The crypt underneath the Pantheon is a Who's Who of French history. Everyone who's anyone is there: it's like a select party of the best and the brightest. And, like so many elite parties, dull as a long wet weekend. Voltaire, Rousseau, Hugo, Dumas, Brailled, Curie.... they may have been cool when they could say and do things, but the conversation has begun to flag, and they all look the same anyhow: long and rectangular. I was glad to get into the sunshine.
I browsed the bookstores in the French Quarter, feeling very cosmopolitan and educated.
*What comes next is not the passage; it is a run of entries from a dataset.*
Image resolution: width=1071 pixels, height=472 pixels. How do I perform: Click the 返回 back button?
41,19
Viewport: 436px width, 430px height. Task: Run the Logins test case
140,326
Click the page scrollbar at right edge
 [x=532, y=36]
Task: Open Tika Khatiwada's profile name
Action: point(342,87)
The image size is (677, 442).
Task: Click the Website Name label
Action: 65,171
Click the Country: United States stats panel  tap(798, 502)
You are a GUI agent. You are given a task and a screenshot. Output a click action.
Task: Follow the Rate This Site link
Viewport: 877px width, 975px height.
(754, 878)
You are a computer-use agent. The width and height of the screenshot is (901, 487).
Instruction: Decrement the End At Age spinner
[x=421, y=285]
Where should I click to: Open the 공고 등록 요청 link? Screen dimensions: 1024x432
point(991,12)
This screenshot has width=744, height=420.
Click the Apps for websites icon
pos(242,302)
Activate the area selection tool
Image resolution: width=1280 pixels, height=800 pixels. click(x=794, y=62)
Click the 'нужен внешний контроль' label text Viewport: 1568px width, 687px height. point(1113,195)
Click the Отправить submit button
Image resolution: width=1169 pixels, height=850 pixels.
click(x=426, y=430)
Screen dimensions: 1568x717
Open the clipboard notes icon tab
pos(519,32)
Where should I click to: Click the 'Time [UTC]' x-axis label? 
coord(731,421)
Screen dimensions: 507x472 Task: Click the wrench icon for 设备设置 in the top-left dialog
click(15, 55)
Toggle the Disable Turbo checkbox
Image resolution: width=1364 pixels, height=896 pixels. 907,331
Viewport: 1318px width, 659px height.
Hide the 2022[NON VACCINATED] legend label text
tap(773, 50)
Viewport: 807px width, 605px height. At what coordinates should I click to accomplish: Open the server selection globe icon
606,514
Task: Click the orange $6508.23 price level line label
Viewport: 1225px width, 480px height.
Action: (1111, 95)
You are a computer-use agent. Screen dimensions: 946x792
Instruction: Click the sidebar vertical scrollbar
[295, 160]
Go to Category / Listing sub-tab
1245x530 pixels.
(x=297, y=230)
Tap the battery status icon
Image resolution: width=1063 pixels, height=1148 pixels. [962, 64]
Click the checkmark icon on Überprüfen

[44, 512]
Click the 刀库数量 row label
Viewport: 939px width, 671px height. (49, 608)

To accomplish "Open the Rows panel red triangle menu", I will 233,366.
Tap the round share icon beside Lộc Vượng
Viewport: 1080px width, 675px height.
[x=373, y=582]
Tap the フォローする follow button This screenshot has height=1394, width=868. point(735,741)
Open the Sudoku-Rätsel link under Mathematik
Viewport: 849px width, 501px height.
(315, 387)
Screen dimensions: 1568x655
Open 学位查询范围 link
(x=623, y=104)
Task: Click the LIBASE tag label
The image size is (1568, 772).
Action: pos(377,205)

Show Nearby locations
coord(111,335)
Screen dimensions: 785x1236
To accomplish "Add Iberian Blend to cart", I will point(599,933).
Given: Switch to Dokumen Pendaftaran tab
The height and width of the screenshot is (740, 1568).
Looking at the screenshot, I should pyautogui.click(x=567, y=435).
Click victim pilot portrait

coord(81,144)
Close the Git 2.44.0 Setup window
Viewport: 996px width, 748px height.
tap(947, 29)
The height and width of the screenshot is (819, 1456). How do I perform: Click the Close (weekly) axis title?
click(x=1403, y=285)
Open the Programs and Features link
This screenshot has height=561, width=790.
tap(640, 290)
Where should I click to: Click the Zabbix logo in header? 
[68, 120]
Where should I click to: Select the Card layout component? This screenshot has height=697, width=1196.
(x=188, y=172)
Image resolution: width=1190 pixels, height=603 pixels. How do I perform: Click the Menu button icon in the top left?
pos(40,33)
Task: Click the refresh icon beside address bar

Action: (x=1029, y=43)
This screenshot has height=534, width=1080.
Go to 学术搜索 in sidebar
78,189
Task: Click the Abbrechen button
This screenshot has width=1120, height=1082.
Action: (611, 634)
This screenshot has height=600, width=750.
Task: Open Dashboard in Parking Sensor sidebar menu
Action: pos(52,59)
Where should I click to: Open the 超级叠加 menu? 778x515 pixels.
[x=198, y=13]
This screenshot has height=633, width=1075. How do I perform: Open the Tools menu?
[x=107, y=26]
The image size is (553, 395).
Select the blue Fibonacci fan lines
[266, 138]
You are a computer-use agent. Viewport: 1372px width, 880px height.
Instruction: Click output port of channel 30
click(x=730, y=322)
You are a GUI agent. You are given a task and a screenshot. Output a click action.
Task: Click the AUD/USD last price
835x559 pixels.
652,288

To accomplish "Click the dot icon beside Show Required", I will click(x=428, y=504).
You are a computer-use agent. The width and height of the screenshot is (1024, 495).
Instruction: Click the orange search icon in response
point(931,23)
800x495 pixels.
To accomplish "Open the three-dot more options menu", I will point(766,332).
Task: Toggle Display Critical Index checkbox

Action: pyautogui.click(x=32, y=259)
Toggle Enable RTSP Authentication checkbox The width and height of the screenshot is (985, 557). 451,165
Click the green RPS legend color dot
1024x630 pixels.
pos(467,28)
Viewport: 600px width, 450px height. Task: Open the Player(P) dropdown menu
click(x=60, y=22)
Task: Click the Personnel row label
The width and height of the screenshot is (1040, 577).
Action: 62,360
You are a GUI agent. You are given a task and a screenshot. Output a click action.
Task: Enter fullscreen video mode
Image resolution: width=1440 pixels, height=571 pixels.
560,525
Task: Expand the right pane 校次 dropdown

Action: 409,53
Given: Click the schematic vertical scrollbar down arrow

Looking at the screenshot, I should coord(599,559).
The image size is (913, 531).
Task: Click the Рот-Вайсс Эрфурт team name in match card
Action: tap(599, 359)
After a quick meal I wandered over to Sainte Chappell, and found myself just in time to hear one of their regular evening concerts. An artist I didn't recognize played the Bach Goldberg variations, and she was marvellous. Unlike other versions I've heard, this one was light: like a big balloon floating among those indescribable stained-glass windows. The acoustics aren't crisp, they way they are in some concert halls, but after each variation she paused and let the sound spiral away. She'd sit for a second in silence, and then the hands would go to the keyboard, and she'd assume a whole new persona for each variation: sometimes solemn, sometimes playful, sometimes wistful, sometimes majestic. She did some Chopin for an encore, and it was out of this world.
I emerged from the concert to see a full moon hanging over the city, and walked back to the hotel along the Seine, stopping first to get a crepe (I'm missing the LWB pancake breakfast, so I'm entitled). The river banks were full of action: people were ballroom dancing in one place. It's true what the guidebooks say: the river is an integral part of Parisian life.
Tomorrow it's the Louvre and its environs. That and preparing my paper, as well as my class for Thursday.